Enterprise -- Marketing: Connections
Need to network? Here's how to find the right group
Don't look for Gerald Reaster at the local Chamber of Commerce meeting. It's not cutting-edge enough for this 58-year-old retired Navy officer, who runs a four-year-old Web design firm called Tink's Web Pages from his home in Escondido, Calif. The chapter resisted using E-mail to communicate with members and recently canceled many of its events for home-based businesses.
Instead, Reaster prefers the weekly meetings of the North County Business Exchange (NCBE), one of a new breed of networking groups, which has about 20 members. "The small-business groups are where it's at," he says. "I've gotten more business and referrals there, and we share more information."
Hundreds of smaller and more intimate networking groups like NCBE have sprung up over the past decade, following the rising tide of entrepreneurship. Well-established national networking groups, which set up small local chapters for small businesses, are growing, too. Founder Ivan Misner says Business Network International, a 14-year-old San Dimas (Calif.)-based organization with some 1,200 chapters, opened more chapters in the first 10 months of last year than it did in its first 10 years. His group lets business owners exchange sales leads and other information.
Of course, large groups like industry trade associations or the Chamber of Commerce can still fit into your networking strategy. But some entrepreneurs complain these organizations focus more on political lobbying and the needs of larger companies. Moreover, it's tough for most entrepreneurs to make successful connections at these large groups, which tend to have high turnover from meeting to meeting. That makes it hard to form a true bond with a particular person. "It takes six conversations to really make a contact," says Lynne Waymon, a networking expert and co-founder of training firm Waymon & Associates, based in Silver Spring, Md.

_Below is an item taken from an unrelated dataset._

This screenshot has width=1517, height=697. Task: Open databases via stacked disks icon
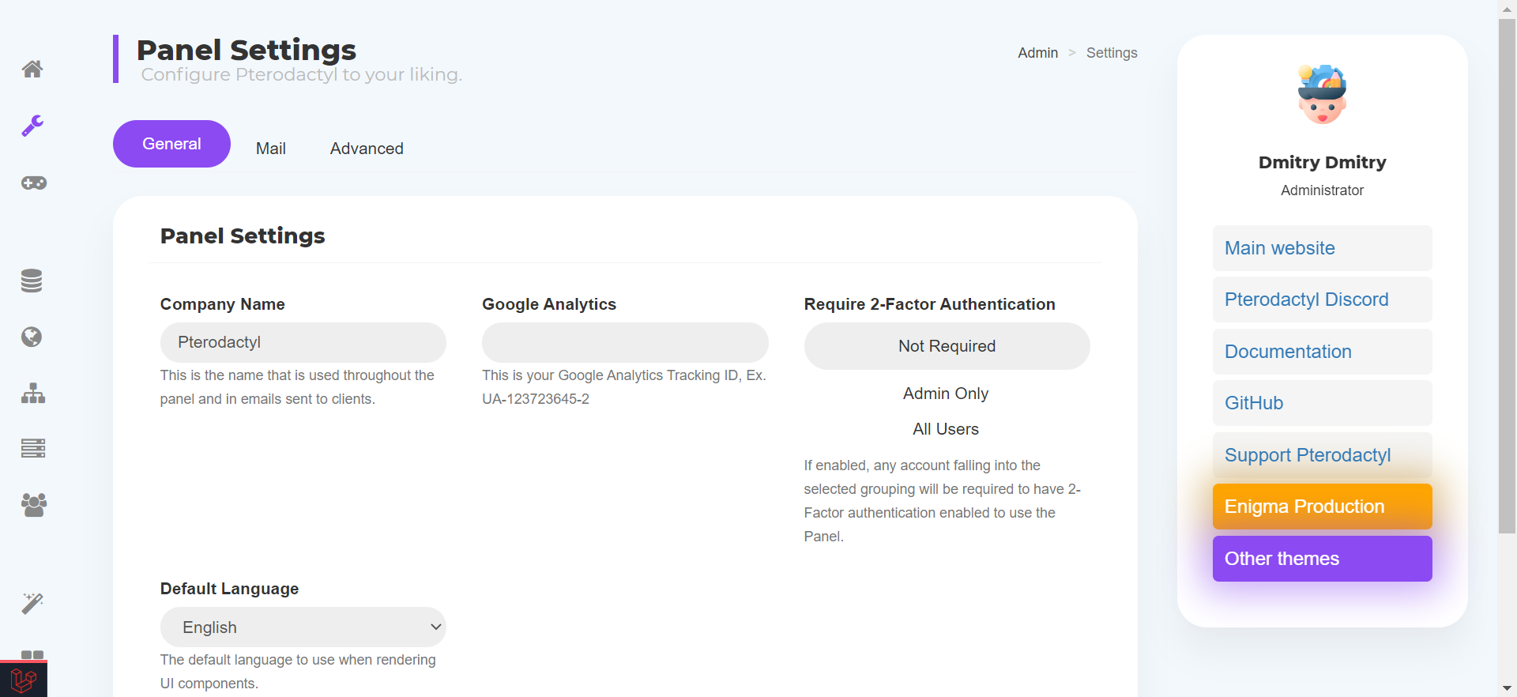[32, 281]
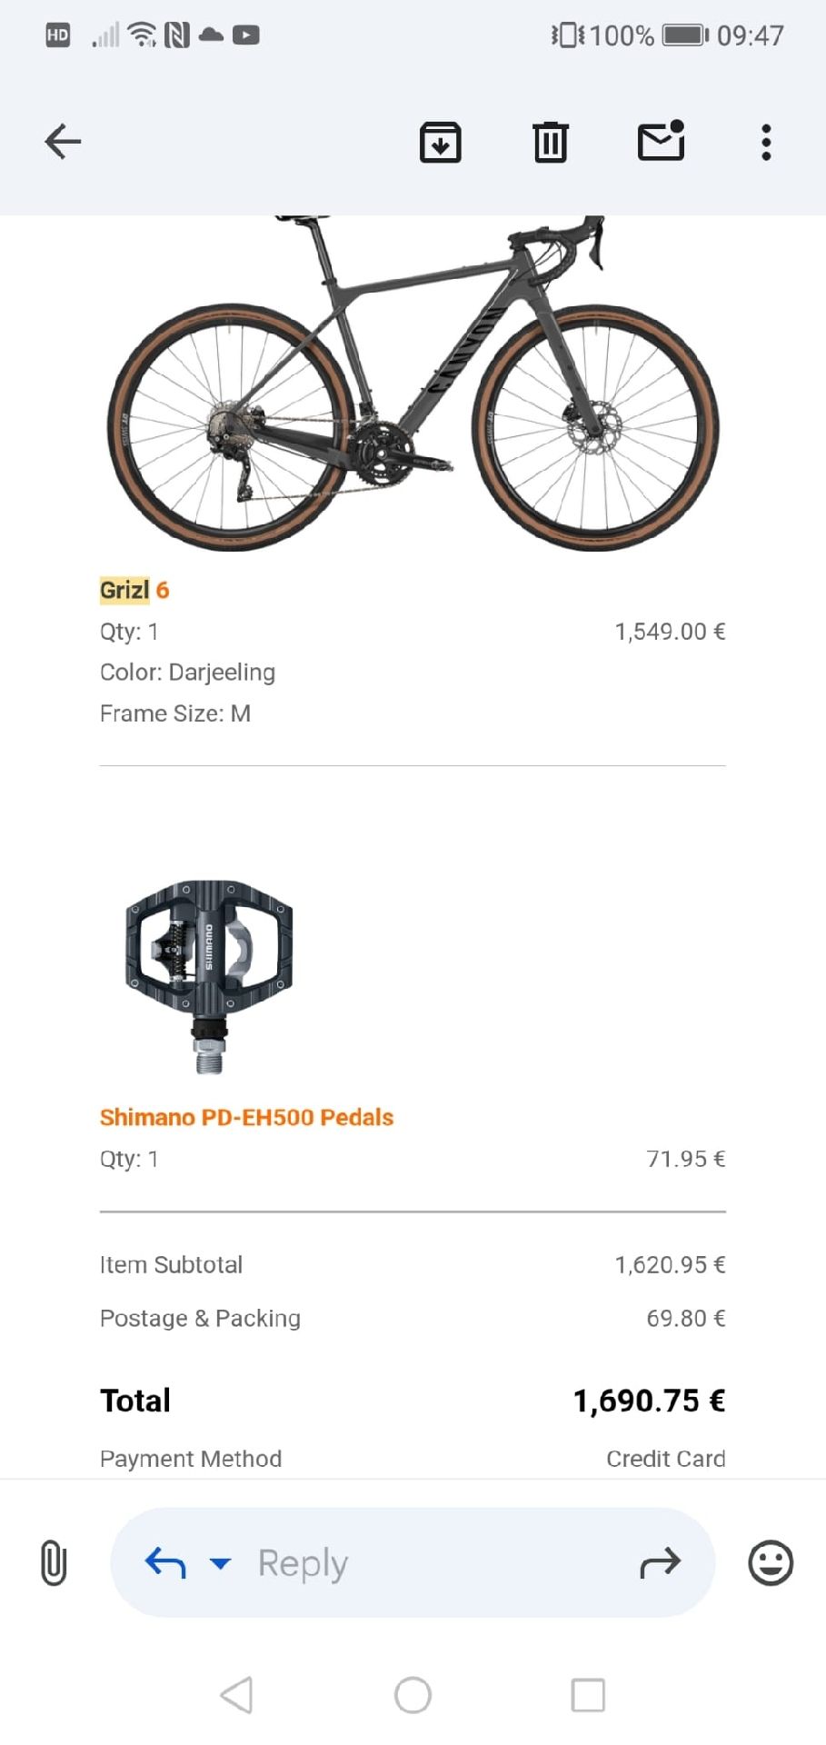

Smaller groups, including niche-oriented ones that target a particular demographic or industry, are more conducive to forging strong ties. You can also have a greater say in setting the agenda. Sales leads tend to be more productive, too.CLOSE AND PERSONAL. Attorney David McDowell, for example, belongs to several organizations, including Le Tip International, which franchises sales referral groups around the country. But he's most loyal to the Community Business Network, a group for gay and gay-friendly businesses in Southern California. "If I go to a meeting at the Chamber or Le Tip, nobody hugs anyone," says McDowell. In contrast, one client referred to him by a CBN member drove two hours out of his way to McDowell's Laguna Beach law firm, Ellsworth & McDowell.

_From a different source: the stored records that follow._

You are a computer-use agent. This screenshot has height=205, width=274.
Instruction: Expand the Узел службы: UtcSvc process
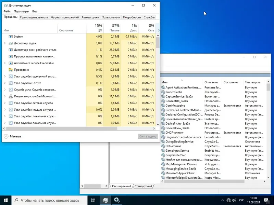click(x=4, y=83)
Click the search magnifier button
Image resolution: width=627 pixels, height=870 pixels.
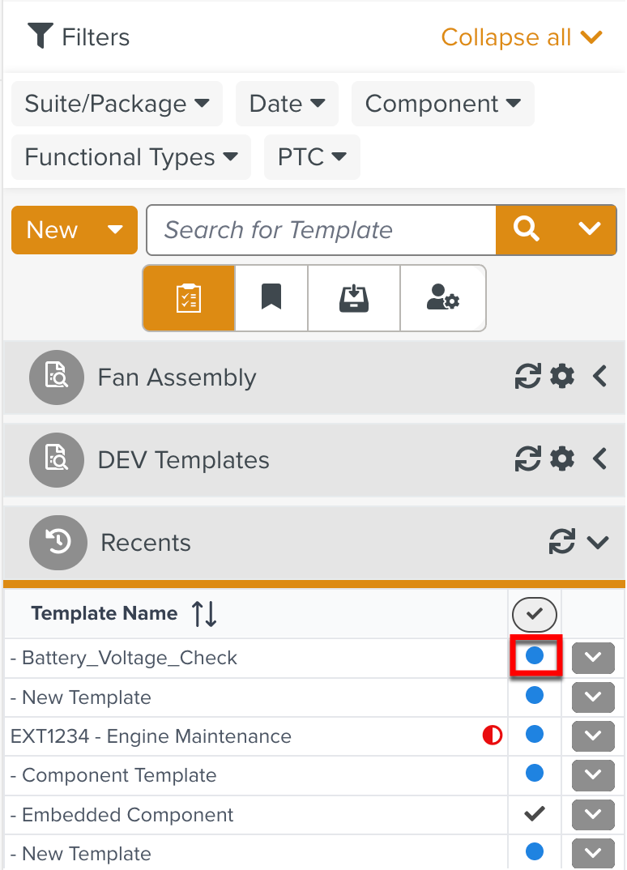click(x=526, y=229)
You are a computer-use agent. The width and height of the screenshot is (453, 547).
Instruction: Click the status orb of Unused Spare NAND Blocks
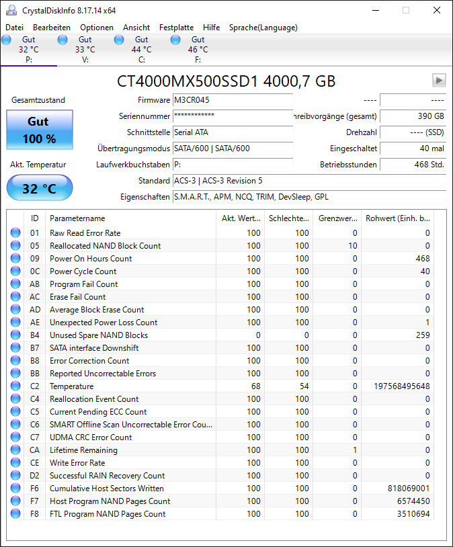[15, 335]
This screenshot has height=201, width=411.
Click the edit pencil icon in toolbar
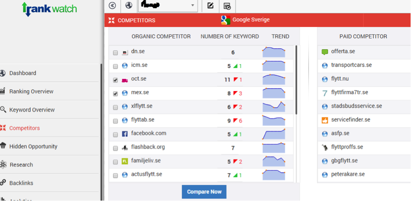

Although many owners use networking groups to market their goods or services, direct pitches are often taboo with the new breed. Bruce Stout got so tired of being bombarded at networking clubs that he started his own, The Rainmakers' Forum, in New York City in 1997. The group, which now has nine chapters, helps members exchange information and resources, not sales leads. "Networking is not about trying to get leads, but about getting to know who I am," he says.

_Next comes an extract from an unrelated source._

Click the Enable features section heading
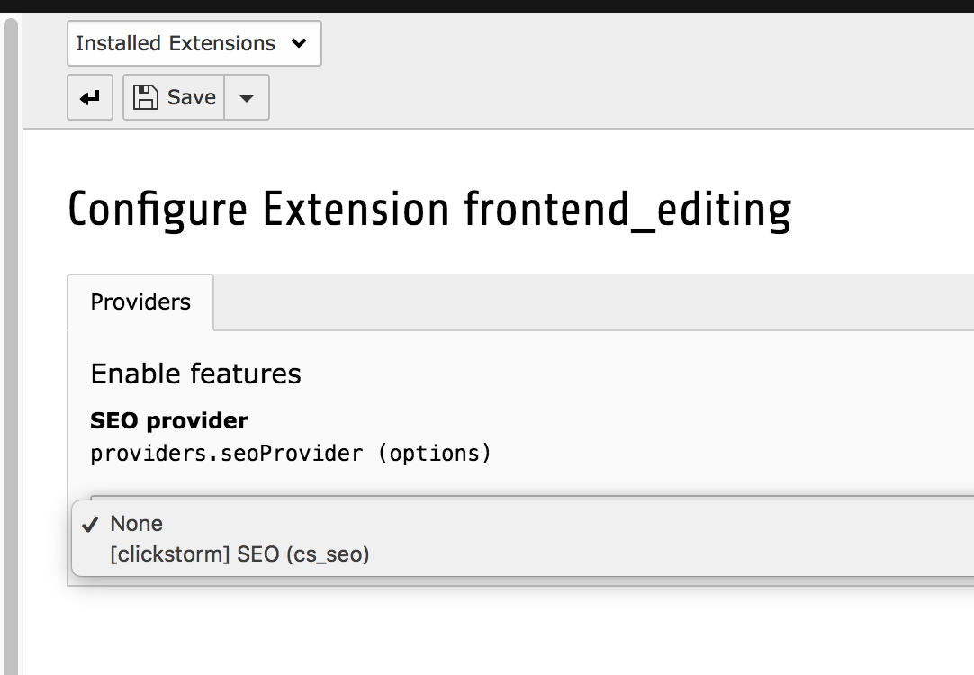The width and height of the screenshot is (974, 675). (195, 374)
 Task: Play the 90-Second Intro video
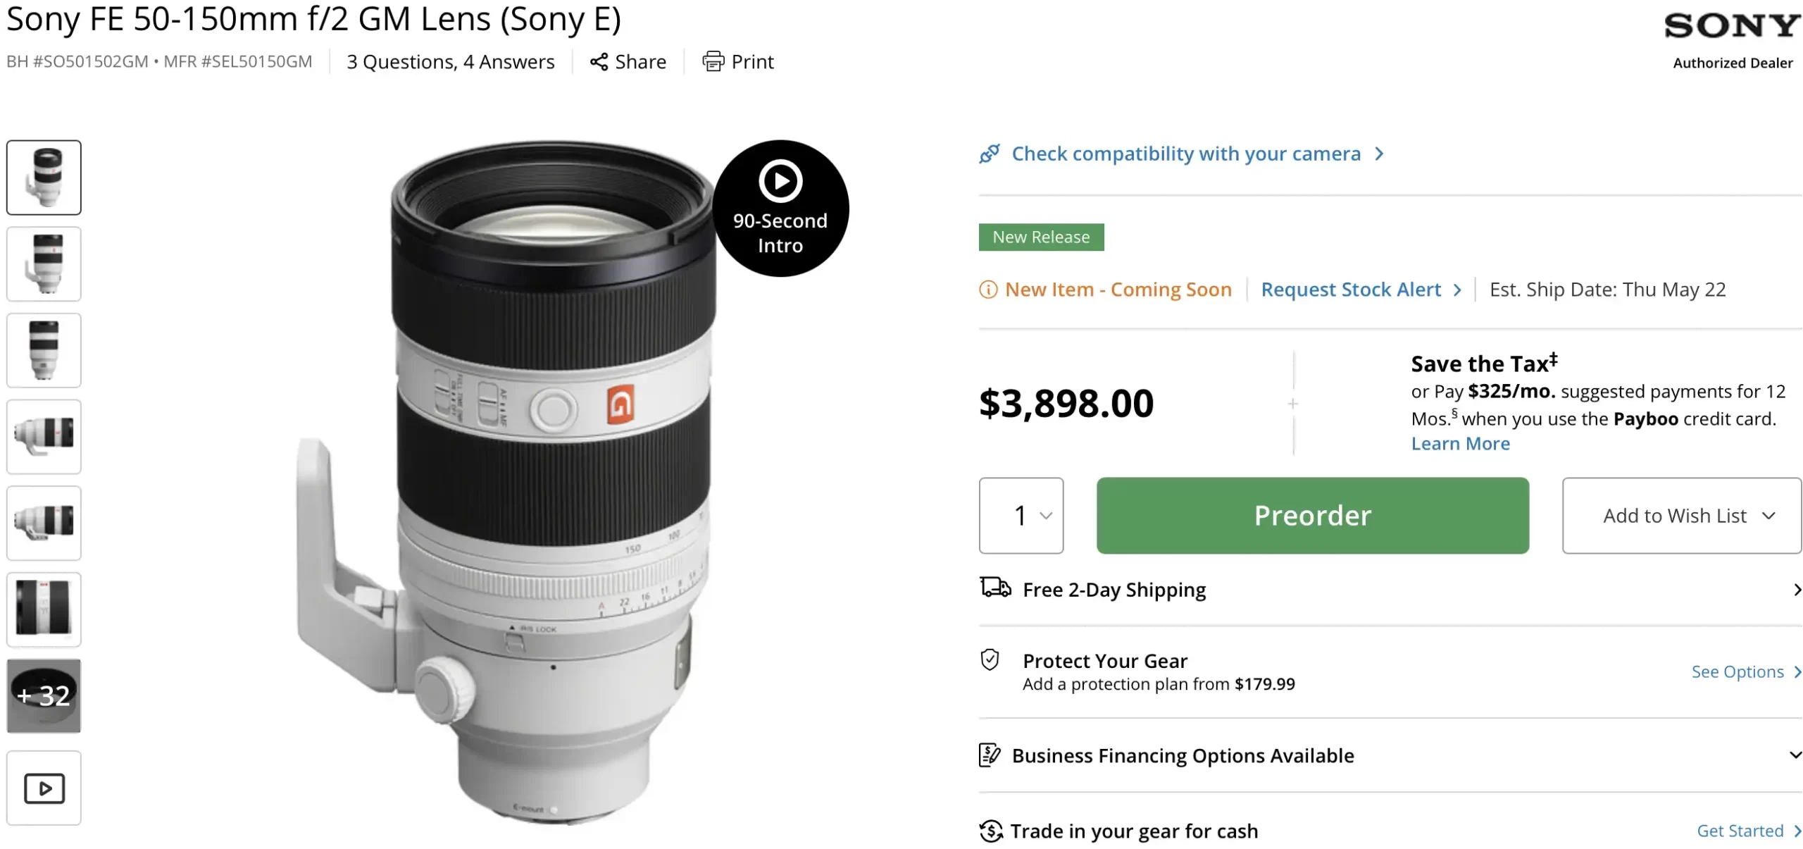(780, 182)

The seminars and forums these groups offer can be as useful as the contacts. Doryne Valentine joined the Austin (Tex.)-based Entrepreneur's Assn., which focuses on very small service companies, before buying her Parcel Plus Inc. shipping franchise in June, 1996. Valentine learned entrepreneurial basics in the group's Street MBA program. She then pitched her business plan at their semiannual Show Me The Money conference and raised $45,000.
A small, intimate networking club can also function as a support group. For example, Carey Earle, an Internet consultant in Manhattan for the biggest corporations, belongs to several networking groups, but she recently started hosting monthly gatherings at her home to discuss lifestyle issues that she wouldn't normally bring up with clients.
How do you choose a group that will work for you? First, decide what your goals are. "Think through who you need to build your business and where they're going to be," says Marjorie Brody, networking expert and author. Talk to other entrepreneurs and search the Net. Then weigh whether the benefits will justify the sometimes steep up-front cost. Stout purposely set the annual fee for The Rainmakers' Forum at a relatively high $2,250 to "rule out the wannabes." Others just ask members to chip in for breakfast.
If a group seems to meet your needs, ask to sit in on a meeting or two. "Some people like groups that are loose, while others like structure and feel a kaffeeklatsch is a waste of time," notes Nancy Roebke, whose five-year-old networking organization, Profnet, has 30 chapters on the Eastern seaboard.
Talk to members and leaders. "Make sure they're people you like," recommends Jan Triplett, co-director of the Entrepreneurs Assn., "because you can't network without bonding."BY INVITATION ONLY. No single group is likely to meet all of your networking needs. Alan Adams, founder of Adams Translation Services in Austin, belongs to Triplett's group as well as The Alternative Board, a Denver-based organization that creates small, invitation-only chapters of CEOs at similar-size companies. Adams often taps the local group for help with personnel issues but turns to the more high-powered CEOs at The Alternative Board for advice on corporate matters.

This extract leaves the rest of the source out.